Miss Brooke argued from words and dispositions not less unhesitatingly
than other young ladies of her age. Signs are small measurable things,
but interpretations are illimitable, and in girls of sweet,
ardent nature, every sign is apt to conjure up wonder, hope, belief,
vast as a sky, and colored by a diffused thimbleful of matter in
the shape of knowledge. They are not always too grossly deceived;
for Sinbad himself may have fallen by good-luck on a true description,
and wrong reasoning sometimes lands poor mortals in right conclusions:
starting a long way off the true point, and proceeding by loops
and zigzags, we now and then arrive just where we ought to be.
Because Miss Brooke was hasty in her trust, it is not therefore
clear that Mr. Casaubon was unworthy of it.
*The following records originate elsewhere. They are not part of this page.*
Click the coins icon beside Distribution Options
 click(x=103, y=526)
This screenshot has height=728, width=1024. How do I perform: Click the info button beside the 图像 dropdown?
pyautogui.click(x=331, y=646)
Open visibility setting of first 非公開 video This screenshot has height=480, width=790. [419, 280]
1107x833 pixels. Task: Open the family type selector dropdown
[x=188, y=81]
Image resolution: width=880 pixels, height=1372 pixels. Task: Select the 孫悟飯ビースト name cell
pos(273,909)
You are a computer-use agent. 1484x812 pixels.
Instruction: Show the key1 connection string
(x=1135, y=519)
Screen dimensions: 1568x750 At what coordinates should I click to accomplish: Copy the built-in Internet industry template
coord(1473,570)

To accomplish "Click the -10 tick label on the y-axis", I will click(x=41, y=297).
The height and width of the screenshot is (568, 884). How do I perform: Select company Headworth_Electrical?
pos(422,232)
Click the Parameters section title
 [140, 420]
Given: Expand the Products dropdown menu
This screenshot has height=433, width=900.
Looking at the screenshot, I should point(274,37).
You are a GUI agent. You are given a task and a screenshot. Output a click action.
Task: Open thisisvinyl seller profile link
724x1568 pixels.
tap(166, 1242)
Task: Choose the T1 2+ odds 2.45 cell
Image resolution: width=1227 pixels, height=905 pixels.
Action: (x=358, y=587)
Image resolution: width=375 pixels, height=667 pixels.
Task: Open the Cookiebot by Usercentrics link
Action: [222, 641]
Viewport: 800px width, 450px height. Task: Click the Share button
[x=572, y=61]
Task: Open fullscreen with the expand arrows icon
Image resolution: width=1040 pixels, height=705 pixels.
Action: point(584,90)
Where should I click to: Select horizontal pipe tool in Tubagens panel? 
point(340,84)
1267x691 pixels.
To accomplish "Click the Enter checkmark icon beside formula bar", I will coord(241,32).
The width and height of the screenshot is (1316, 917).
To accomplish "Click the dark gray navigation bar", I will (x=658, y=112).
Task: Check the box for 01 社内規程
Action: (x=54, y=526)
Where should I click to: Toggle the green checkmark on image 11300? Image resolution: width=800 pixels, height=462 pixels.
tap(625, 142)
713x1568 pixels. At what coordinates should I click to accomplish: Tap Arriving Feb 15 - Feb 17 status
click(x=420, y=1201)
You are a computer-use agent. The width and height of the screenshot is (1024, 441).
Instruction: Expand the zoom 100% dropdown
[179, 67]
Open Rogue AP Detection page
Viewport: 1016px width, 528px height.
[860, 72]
He stayed a little longer than he had intended, on a slight pressure
of invitation from Mr. Brooke, who offered no bait except his own
documents on machine-breaking and rick-burning. Mr. Casaubon was
called into the library to look at these in a heap, while his host
picked up first one and then the other to read aloud from in a
skipping and uncertain way, passing from one unfinished passage
to another with a "Yes, now, but here!" and finally pushing them
all aside to open the journal of his youthful Continental travels.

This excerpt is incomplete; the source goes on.